I've run Aida64 for 2 hours with max temps hitting mid 50s
Run IBT standard 20 cycles hitting 62c max, high 20 cycles hitting 64c max and very high hitting 64c max as well.

What I want to do now is increase the multiplier by one and test each step at 1.150v until I fail stability. I estimate I may be able to hit around 42x on this chip in which case I shall up the vcore in 0.025 steps until I'm stable. I won't be touching the cache multiplier or ram until I hit 4.4Ghz stability.

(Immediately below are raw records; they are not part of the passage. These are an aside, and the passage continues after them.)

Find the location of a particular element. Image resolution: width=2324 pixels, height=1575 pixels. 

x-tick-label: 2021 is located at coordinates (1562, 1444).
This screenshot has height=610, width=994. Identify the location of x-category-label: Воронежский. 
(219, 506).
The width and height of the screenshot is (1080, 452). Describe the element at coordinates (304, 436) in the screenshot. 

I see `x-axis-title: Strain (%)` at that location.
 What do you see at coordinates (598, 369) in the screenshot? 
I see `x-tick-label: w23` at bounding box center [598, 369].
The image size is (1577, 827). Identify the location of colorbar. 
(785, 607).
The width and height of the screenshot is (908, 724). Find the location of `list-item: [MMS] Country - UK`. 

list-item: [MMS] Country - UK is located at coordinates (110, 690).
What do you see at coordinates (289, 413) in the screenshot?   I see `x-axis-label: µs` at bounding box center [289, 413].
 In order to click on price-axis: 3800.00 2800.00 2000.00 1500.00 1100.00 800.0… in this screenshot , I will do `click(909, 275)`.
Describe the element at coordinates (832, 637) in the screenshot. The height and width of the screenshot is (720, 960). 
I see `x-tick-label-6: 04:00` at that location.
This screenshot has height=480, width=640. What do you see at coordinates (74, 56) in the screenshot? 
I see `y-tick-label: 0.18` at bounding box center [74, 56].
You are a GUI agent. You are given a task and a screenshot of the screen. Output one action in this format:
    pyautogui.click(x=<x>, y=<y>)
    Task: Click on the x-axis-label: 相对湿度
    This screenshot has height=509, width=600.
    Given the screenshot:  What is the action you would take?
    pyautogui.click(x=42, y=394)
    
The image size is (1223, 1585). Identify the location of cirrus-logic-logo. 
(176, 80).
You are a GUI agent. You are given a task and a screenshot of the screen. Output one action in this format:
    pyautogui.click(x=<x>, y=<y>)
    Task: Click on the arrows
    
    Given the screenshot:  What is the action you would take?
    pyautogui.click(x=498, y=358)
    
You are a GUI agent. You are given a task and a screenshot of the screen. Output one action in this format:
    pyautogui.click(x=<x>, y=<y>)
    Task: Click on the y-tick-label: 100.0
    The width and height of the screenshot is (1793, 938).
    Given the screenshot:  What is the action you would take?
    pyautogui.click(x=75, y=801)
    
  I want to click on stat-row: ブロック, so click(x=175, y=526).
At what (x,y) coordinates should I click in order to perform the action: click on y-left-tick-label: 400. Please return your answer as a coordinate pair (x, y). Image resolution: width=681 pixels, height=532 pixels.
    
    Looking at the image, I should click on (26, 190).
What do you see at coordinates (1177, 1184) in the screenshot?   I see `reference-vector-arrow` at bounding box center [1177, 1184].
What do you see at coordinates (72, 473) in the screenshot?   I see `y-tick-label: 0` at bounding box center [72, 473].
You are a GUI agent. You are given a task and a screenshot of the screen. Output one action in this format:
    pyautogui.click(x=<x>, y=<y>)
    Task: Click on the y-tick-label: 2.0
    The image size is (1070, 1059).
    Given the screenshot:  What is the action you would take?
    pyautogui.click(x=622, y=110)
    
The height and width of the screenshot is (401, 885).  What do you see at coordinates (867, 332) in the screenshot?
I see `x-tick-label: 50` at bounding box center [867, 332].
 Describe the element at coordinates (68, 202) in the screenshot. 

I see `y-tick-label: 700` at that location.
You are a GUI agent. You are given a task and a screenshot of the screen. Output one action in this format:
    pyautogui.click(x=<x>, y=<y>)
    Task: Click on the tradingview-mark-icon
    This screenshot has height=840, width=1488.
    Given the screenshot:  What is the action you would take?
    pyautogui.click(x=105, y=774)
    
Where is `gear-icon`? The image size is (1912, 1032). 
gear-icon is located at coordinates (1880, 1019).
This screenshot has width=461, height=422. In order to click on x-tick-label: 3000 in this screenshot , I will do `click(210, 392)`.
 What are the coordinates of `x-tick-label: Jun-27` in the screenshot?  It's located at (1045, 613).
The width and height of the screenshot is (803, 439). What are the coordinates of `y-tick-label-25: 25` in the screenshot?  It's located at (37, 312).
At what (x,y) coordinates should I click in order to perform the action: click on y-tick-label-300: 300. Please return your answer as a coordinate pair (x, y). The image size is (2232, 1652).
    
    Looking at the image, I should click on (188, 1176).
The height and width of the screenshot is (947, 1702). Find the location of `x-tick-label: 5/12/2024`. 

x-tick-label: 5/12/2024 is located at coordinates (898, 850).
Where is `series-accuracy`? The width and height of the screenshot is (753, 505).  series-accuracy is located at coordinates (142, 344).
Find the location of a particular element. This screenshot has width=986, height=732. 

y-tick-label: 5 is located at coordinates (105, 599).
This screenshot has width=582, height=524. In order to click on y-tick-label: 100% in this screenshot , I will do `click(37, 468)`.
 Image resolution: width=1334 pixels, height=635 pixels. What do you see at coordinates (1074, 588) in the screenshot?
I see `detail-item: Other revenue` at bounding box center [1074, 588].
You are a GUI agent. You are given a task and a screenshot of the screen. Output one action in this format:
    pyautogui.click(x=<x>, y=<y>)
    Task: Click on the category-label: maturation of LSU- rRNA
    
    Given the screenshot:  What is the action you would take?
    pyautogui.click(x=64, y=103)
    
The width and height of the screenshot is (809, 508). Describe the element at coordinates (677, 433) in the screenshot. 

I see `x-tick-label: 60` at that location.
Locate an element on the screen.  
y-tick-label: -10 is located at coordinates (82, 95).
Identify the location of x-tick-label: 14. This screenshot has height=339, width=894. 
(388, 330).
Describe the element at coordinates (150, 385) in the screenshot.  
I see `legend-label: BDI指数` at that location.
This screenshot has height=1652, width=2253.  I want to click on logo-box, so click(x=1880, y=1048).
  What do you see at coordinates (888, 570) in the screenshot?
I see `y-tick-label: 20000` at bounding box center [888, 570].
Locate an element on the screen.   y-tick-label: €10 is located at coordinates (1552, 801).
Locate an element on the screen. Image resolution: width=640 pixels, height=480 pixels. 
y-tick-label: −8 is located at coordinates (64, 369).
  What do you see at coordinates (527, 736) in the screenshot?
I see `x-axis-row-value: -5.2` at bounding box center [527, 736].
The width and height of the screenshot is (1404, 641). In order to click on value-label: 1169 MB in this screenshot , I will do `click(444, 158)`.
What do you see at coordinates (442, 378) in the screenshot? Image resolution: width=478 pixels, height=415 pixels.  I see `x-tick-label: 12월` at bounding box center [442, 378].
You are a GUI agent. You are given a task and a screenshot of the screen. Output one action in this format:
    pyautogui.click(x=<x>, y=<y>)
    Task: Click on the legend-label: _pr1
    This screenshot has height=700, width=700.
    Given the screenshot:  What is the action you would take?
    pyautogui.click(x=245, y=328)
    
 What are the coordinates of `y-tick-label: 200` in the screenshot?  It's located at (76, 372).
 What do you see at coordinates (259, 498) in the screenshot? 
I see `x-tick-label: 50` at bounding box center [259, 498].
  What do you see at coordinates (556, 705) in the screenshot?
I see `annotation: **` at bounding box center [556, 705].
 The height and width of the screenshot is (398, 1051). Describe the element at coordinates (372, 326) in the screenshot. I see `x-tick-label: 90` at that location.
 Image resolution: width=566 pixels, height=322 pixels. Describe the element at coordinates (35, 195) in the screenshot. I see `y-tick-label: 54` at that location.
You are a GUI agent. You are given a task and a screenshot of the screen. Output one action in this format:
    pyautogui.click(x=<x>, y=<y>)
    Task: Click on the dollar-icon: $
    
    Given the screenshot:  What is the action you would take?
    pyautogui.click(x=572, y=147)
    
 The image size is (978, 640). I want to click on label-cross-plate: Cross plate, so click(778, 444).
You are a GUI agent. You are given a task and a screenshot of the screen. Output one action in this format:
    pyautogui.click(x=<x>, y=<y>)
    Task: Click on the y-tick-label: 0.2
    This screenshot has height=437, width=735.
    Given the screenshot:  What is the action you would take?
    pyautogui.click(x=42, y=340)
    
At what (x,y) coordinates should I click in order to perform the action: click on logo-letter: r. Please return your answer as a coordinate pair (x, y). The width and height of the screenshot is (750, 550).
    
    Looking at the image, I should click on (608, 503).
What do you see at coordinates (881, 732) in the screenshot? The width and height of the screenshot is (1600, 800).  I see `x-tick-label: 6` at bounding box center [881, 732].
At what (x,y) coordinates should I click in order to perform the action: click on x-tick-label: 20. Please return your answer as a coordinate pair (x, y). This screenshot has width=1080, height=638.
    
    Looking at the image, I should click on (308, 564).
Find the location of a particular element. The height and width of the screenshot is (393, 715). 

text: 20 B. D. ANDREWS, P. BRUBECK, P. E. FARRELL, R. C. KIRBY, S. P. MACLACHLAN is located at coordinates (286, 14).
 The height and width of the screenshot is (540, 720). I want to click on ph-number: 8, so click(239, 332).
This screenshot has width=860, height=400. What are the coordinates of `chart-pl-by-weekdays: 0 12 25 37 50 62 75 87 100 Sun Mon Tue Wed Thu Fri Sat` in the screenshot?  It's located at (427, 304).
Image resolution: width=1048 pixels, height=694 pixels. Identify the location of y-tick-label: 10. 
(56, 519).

Next I'll test 41 and 42 multiplier.

Let me know how you got on with this chip and board and if you had issues with stability at lower overclocks.

 
Used the chip, but the ASRock Z97 OC Formula and got to 4.8Ghz, at 1.373, now 1.378 (Don't run it there, and changed to Adaptive to get my idle back) all cooled by a Noctua NH D15S, although my RAIJINTEK Pallas got to 4.7Ghz.

I use OCCT for ten minutes as a preliminary stability test. If it runs, I go on. If not, I need to up the voltage.